Show HN: AA-Briefcase: a frontier knowledge work evaluation

A new evaluation benchmark, AA-Briefcase, measures frontier knowledge work performance, with models like Claude Opus 4.8 averaging 24 minutes per task and achieving an Elo of 1356, while MiniMax-M3 takes longer but scores lower. Turn count does not strongly correlate with performance, as Gemini 3.5 Flash uses many turns but ranks below leaders.

Frontier AA-Briefcase performance can take ~20 minutes per task. For example, Claude Opus 4.8 max averages ~24 minutes of wall-clock time per task, with GLM-5.2 max averaging ~19 minutes. Longer runtime is not consistently associated with better performance however: MiniMax-M3 averages ~26 minutes per task, more than Claude Opus 4.8 max , yet reaches an AA-Briefcase Elo of 1116, 240 points behind Opus. A key driver of average time per task is the number of turns a model takes before submission. Models are allowed up to 500 turns per task, and can submit their work at any point or abandon the task using the abandon task finish tool. More turns give models more time to work, but we do not observe a strong correlation between turn count and performance. Gemini 3.5 Flash, for example, averages one of the highest turn counts, at ~88 per task, while landing well below the Elo leaders.

----------------------------------------

=== EXERCISE ===
In the AA-Briefcase post, how many turns per task are models allowed? Rely only on the AA-Briefcase post above for this.

=== SOURCE DATA ===
----------------------------------------

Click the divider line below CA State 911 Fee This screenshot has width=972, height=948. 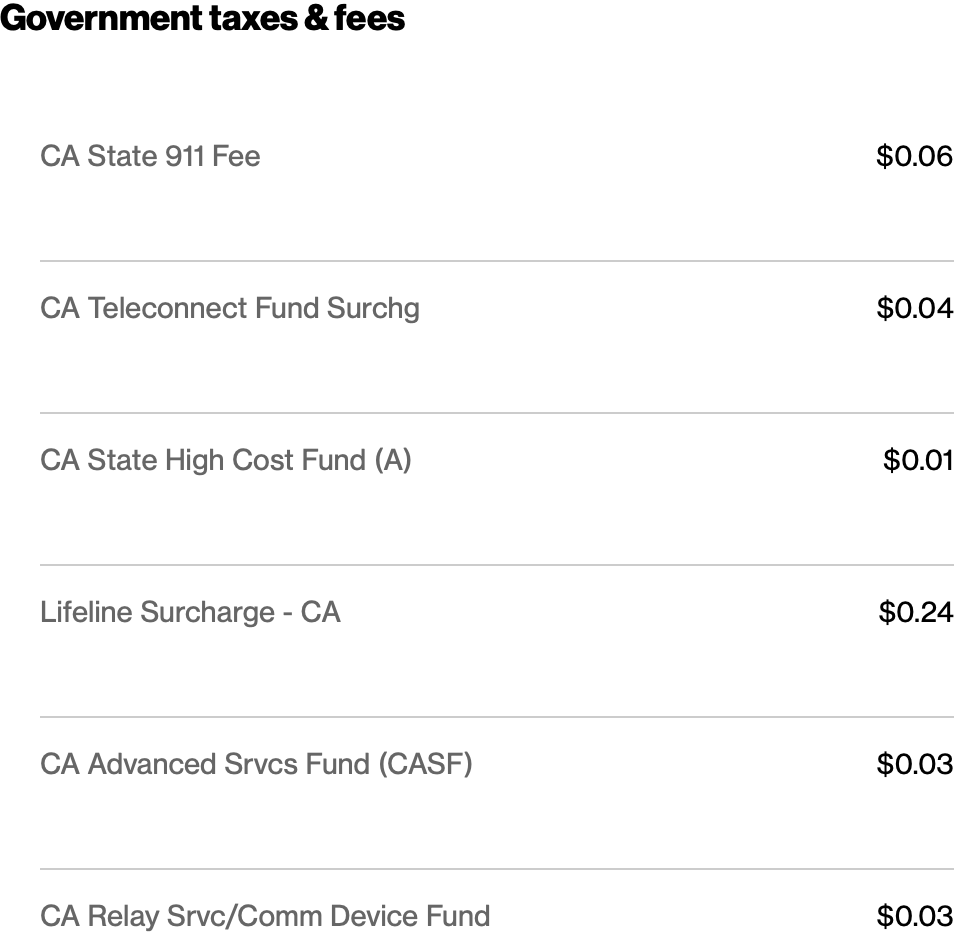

----------------------------------------

=== COMPLETED EXERCISE ===
Up to 500 turns per task.